Machine learning identifies activation of RUNX/AP-1 as drivers of mesenchymal and fibrotic regulatory programs in gastric cancer

  1. Michael A. Beer1
  1. 1Department of Biomedical Engineering and McKusick-Nathans Department of Genetic Medicine, Johns Hopkins University, Baltimore, Maryland 21205, USA;
  2. 2Laboratory of Computational Cancer Genomics, Genome Institute of Singapore (GIS), Agency for Science, Technology and Research (A*STAR), Singapore 138672;
  3. 3Laboratory of Cancer Epigenetic Regulation, Genome Institute of Singapore (GIS), Agency for Science, Technology and Research (A*STAR), Singapore 138672;
  4. 4Cancer and Stem Cell Biology Program, Duke-NUS Medical School, Singapore 169857;
  5. 5Cancer Science Institute of Singapore, National University of Singapore, Singapore 117599;
  6. 6Department of Physiology, Yong Loo Lin School of Medicine, National University of Singapore, Singapore 117593
  • Corresponding authors: mbeer{at}jhu.edu, skanderupamj{at}gis.a-star.edu.sg
  • Abstract

    Gastric cancer (GC) is the fifth most common cancer worldwide and is a heterogeneous disease. Among GC subtypes, the mesenchymal phenotype (Mes-like) is more invasive than the epithelial phenotype (Epi-like). Although gene expression of the epithelial-to-mesenchymal transition (EMT) has been studied, the regulatory landscape shaping this process is not fully understood. Here we use ATAC-seq and RNA-seq data from a compendium of GC cell lines and primary tumors to detect drivers of regulatory state changes and their transcriptional responses.

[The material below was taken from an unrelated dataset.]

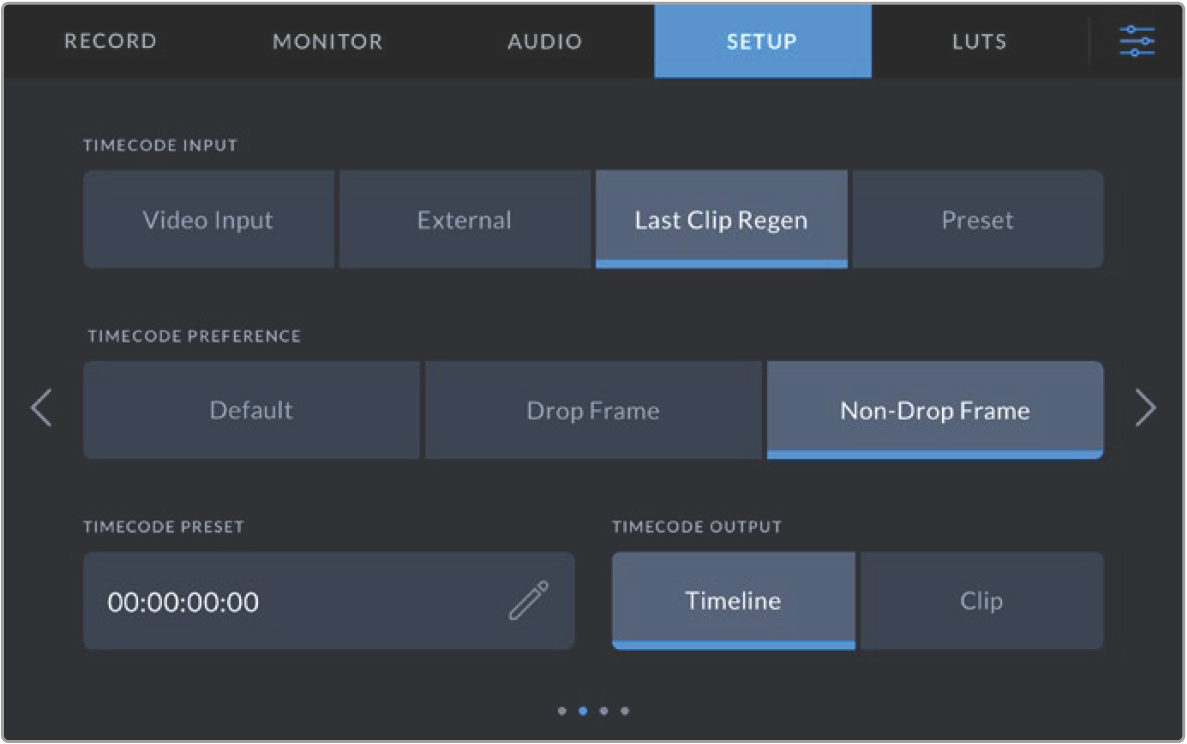Switch to the Record tab

110,42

Using the ATAC-seq data, we developed a machine learning approach to determine the transcription factors (TFs) regulating the subtypes of GC. We identified TFs driving the mesenchymal (RUNX2, ZEB1, SNAI2, AP-1 dimer) and the epithelial (GATA4, GATA6, KLF5, HNF4A, FOXA2, GRHL2) states in GC. We identified DNA copy number alterations associated with dysregulation of these TFs, specifically deletion of GATA4 and amplification of MAPK9. Comparisons with bulk and single-cell RNA-seq data sets identified activation toward fibroblast-like epigenomic and expression signatures in Mes-like GC. The activation of this mesenchymal fibrotic program is associated with differentially accessible DNA cis-regulatory elements flanking upregulated mesenchymal genes. These findings establish a map of TF activity in GC and highlight the role of copy number driven alterations in shaping epigenomic regulatory programs as potential drivers of GC heterogeneity and progression.

    Footnotes

    • Received September 26, 2023.
    • Accepted May 13, 2024.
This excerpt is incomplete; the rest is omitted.